Once a quarter is not once every thirteen weeks (for Exchange 2013 cumulative updates)

Those of you who marked your calendar for July 2 as the likely date for Microsoft to release Exchange 2013 CU2 will probably be disappointed as there are no signs that Microsoft will release CU2 on this date. This might come as a surprise given the interpretation that most people, including myself, arrived at when Microsoft announced their new servicing strategy for Exchange 2013 last February and said “CU’s will be delivered on a pre-determined schedule four times a year”. Being slightly nerdy, four times a year became “once a quarter” and then “every thirteen weeks”.

Thirteen weeks from CU1’s release on April 2 is July 2, hence the expectation. But then the mild-mannered (sometimes) Scott Schnoll took the opportunity of reminding everyone at TechEd North America that “once a quarter” can actually mean “at any time during a quarter”. In other words, Microsoft could release CU2 at any time during the third quarter of 2013 and they would be in accordance with their stated strategy. Cancel that CU2 installation exercise over the July 4 holiday!

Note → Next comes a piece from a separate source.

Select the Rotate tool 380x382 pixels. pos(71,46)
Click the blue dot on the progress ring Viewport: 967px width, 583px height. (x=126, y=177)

In fact, Scott is dead right and this only goes to prove that humans have a fantastic ability to read anything they want into a piece of text. We shall just have to wait a tad longer for CU2 to appear and deliver the goodness hinted at in strategic leaks given during TechEd sessions. I imagine that a delay will actually come as a blessed relief because it means that companies will have more time to sort out associated issues such as coordinating the testing of a new version of Exchange with other Microsoft products (Lync and SharePoint are regularly updated too) and third-party products, all of which has to be done before CU2 can be deployed into production.

You might wonder why Microsoft doesn’t keep to a neat-and-tidy every-13-weeks schedule. Well, every CU is deployed into Office 365 datacenters to be used by Microsoft itself and Exchange Online customers before it is shipped to on-premises customers. As Scott noted during his session “When we think that the update is ready to be deployed, we (Microsoft) will be the first ones to deploy it”. There is much goodness in this approach, I think, because it should help to avoid the kind of quality problems that afflicted some of the Exchange 2010 roll-up updates. After all, if a problem doesn’t surface when used by millions of Office 365 users, there’s a fair chance that it won’t blow up in an on-premises deployment. Nothing is perfect, but this strategy makes sense.

One issue that doesn’t exist for CUs is the requirement to deploy a new version of Exchange to remain secure, something that was a royal pain for many administrators who realized that Exchange 2010 roll-up updates included security updates. Exchange 2013 separates CUs from security updates so that when a security update is released, it is available for all supported versions. In practical terms, this means the current CU and the previous CU (support for a CU is for three months after the release of the latest CU). You still have to perform frequent updates to remain current but the appalling vista of leaving servers potentially unprotected because you are not ready to install an Exchange update is gone.

As summer goes on, we will see CU2 appear. The question is just when. I don’t think it will be in July, but I have been known to be wrong before!